4. Controlar el calor de la casa. La temperatura razonable de una casa oscila entre los 19 y los 21ºC en invierno, según la OCU. Por la noche, los grados en las habitaciones deberían bajar entre 15 y 17ºC. “Son temperaturas de confort razonable, que no tienen que ser los 25 grados en invierno ni los 19 en verano”, recuerda García. La temperatura razonable de una casa oscila entre los 19 y los 21ºC en invierno Para no desperdiciar energía, hay que limpiar los radiadores y despejarlos de ropa para que el aire se difunda correctamente. Además, se recomienda purgar los radiadores al comienzo de la estación.

5. Escoger la calefacción. Para elegir entre electricidad, gas natural, propano, gasóleo u otro tipo de sistemas, habrá que revisar, una vez más, las necesidades de cada usuario. Su elección dependerá principalmente del tipo de clima, del tamaño del hogar y del uso. “Depende del perfil del consumidor y del uso que le vaya a dar al servicio”, explica Sánchez. “Hay quien le viene mucho mejor tener gas canalizado porque va a utilizar muchos equipos y hay quien lo utiliza solamente para el agua”, ejemplifica.

6. Lámparas de bajo consumo. Aunque no es de las partidas más costosas, la iluminación abulta la factura final. “Las bombillas de bajo consumo son un ahorro interesante a medio plazo. Hay que hacer una inversión, pero luego se nota y merece la pena”, afirma Sánchez.
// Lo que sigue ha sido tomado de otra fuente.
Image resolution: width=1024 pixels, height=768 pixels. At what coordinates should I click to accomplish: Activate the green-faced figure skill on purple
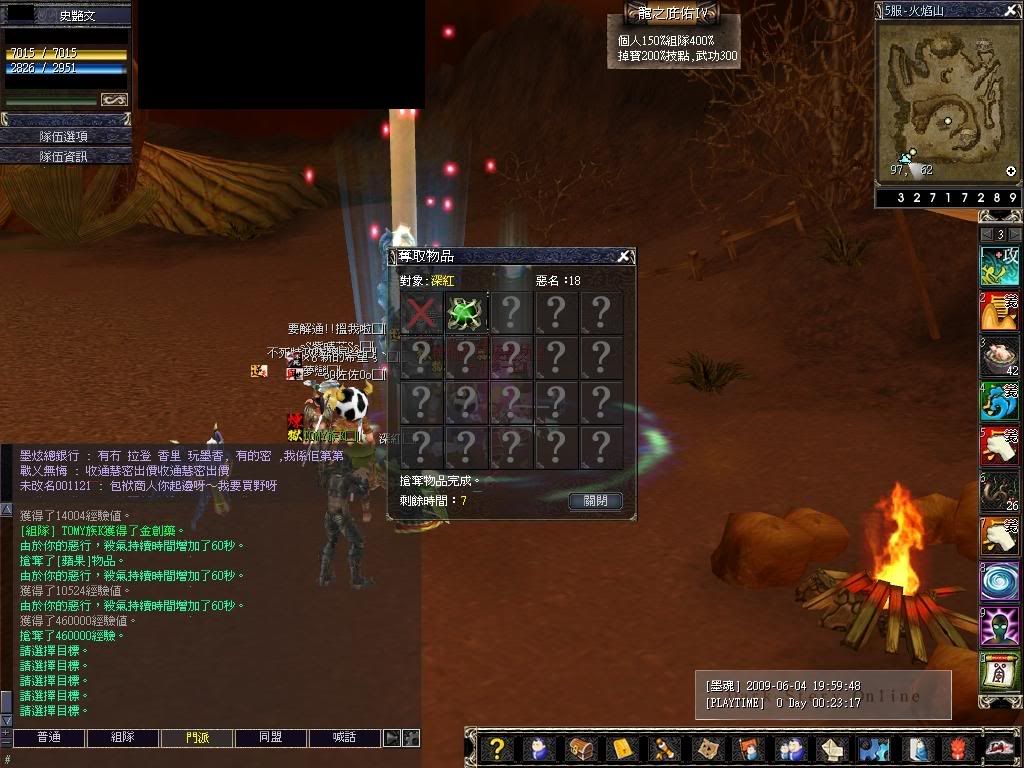pos(999,628)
Las bombillas incandescentes, prohibidas por la Unión Europea en 2012, son de las más contaminantes. En el lado contrario, el LED es una de las bombillas más eficientes, dura mucho y consume muy poco. Otra opción son las lámparas fluorescentes compactas o de bajo consumo.

7. Invertir en electrodomésticos y en aislamiento. “Merece la pena comprar electrodomésticos eficientes. Aunque son más caros al principio, durante la vida útil de los mismos se muestra que es más barato”, señala García. En el uso cotidiano de los aparatos del hogar, hay pequeñas prácticas que ayudan a bajar el recibo mensual. Por ejemplo, aprovechar que calentamos el horno para introducir varios alimentos a la vez o no abrir la puerta al menos que sea necesario, puesto que se pierde calor. También se puede apagar un poco antes de terminar de cocinar para emplear el calor residual. El LED es una de las bombillas más eficientes Una casa también puede ahorrar energía con un correcto aislamiento térmico. Gran parte del calor de un hogar se pierde por el tejado, los muros, los huecos de las puertas y las ventanas.

8. Evitar el consumo fantasma. Utilizar regletas con interruptor nos ayudará a reducir la factura ya que evita el ‘stand by’, cuando un aparato se encuentra enchufado a la red aunque no se utilice. Este consumo llega a robar entre el 7 y el 12% de media de la electricidad del hogar, según el Instituto para la Diversificación y Ahorro de Energía (IDAE). También es aconsejable apagar las luces de las habitaciones cuando no hay nadie dentro e, incluso, apagar la calefacción de una sala si va a estar desocupada un tiempo determinado.